Se
qualcuno ci avesse descritto un risveglio mattutino con campane
alle sei e un quarto e colazione a base di marmellate d’arance
e mele forse avremmo risposto ..... MA SEI MATTO!!! E se poi ci
avessero aggiunto che esiste un’oasi nel caldo cuore dell’Africa
dove si respira la convinzione che le cose possano cambiare anche
dove la povertà ti assale in ogni angolo di strada portata
avanti da due simpatici missionari e da un bel po’ di volontari
che parlano una lingua strana avremmo sicuramente risposto MA
SIETE MATTI!!! Invece, a distanza di solo due settimane dal nostro
arrivo, non riusciamo nemmeno a raccontare le sensazioni procurate
dalla nostra prima esperienza africana.L’africa ha mille
colori, mille paure, riso e pianto insieme negli occhi e nel viso
della gente che sorride alla vita per tanto o poco gli ha dato.Per
noi, persone così diverse fra loro, provenienti da esperienze
diverse di vita e arrivate per le più diverse ragioni,
il Malawi è stato il nostro punto d’unione.

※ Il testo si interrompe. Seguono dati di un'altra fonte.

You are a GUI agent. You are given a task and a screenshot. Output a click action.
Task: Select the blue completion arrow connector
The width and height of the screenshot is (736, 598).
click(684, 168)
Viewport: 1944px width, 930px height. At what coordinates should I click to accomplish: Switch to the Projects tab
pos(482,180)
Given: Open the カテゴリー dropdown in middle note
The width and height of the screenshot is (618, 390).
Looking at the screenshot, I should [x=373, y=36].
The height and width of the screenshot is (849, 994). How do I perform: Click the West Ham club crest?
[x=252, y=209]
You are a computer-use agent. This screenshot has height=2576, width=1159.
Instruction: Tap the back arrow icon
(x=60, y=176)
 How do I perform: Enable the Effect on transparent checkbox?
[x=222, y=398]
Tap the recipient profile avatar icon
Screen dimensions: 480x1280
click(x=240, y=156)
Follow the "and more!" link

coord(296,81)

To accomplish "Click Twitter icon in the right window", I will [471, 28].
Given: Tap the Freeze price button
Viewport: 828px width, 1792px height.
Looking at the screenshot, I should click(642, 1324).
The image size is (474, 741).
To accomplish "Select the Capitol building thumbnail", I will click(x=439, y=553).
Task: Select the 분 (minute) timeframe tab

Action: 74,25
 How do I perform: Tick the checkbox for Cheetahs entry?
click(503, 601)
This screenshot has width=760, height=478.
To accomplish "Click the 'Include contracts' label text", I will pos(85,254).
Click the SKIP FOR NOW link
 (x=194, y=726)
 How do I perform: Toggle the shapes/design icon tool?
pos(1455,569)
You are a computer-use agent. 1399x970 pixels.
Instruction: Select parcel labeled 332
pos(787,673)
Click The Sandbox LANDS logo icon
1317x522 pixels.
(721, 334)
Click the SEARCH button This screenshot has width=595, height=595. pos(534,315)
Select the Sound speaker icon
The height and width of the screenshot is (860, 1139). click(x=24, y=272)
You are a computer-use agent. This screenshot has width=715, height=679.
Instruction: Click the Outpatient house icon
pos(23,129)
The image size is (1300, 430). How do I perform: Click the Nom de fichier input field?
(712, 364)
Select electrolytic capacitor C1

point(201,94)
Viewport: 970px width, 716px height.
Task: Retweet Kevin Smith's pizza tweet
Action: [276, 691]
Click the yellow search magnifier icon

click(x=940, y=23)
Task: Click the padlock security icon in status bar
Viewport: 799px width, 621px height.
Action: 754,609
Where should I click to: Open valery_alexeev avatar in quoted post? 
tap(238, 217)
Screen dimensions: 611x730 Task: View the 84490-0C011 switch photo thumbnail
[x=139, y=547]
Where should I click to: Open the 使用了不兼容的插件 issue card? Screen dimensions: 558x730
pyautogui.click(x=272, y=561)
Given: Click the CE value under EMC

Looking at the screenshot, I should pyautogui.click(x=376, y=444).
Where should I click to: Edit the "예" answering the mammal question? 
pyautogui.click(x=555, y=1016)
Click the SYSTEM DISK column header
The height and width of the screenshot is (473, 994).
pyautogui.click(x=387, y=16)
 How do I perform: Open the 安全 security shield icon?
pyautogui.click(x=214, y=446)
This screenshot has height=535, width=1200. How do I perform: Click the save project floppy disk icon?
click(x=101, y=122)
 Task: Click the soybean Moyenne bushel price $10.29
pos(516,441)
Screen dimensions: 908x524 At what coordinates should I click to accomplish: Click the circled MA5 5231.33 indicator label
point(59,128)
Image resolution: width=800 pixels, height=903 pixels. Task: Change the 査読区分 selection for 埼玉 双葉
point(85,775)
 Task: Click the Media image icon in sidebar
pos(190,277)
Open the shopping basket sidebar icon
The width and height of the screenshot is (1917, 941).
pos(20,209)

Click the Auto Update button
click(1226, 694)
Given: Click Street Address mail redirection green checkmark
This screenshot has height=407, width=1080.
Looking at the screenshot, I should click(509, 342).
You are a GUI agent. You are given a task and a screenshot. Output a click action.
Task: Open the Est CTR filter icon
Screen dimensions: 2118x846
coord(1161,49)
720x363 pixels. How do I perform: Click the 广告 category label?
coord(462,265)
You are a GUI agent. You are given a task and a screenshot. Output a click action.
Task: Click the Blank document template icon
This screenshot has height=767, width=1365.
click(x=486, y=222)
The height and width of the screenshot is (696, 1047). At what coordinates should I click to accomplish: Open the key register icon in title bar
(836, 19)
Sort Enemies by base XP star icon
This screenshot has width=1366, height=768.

Tanto che le cose appena scritte sono come se fossero pensate
da un’unica persona.Marco e Giuseppe, attratti dall’intento
formativo verso il personale locale, sapevano in ogni modo di
incontrarsi con l’altra faccia del mondo.
Le soddisfazioni ottenute dai progressi qualitativi del lavoro
svolto alla Confort Dental Clinic and Training Centre di Balaka,
nonostante i limitati mezzi, sono equiparabili alle soddisfazioni
per le esperienze vissute.
Mimma e Tiziana, innamorate dell’Africa ancor prima di vederla,
alla ri-scoperta di un significato diverso da dare alle cose e
ai problemi di tutti i giorni, hanno condiviso tra gite, lavoro,
foto, bambini e crostate l’allegria di giornate intense
d’avvenimenti con persone e scoperte sempre nuove. Inutile
ringraziare le singole persone perché tutti ci hanno fatto
sentire fin dal primo momento a casa.
Ce n’andiamo portando nel cuore la simpatica visione dei
capelli di Don Cesare, la fluente parlata chichewa con cadenza
bergamasca di Padre Mario, l’ebbrezza della guida “contromano”
di Giacomo, il fifito di Kantema, la dolcezza degli occhi di Roduà,
i profondi e metaforici discorsi di Kulapa e tutti simpatici personaggi
che hanno animato la casa in questi giorni.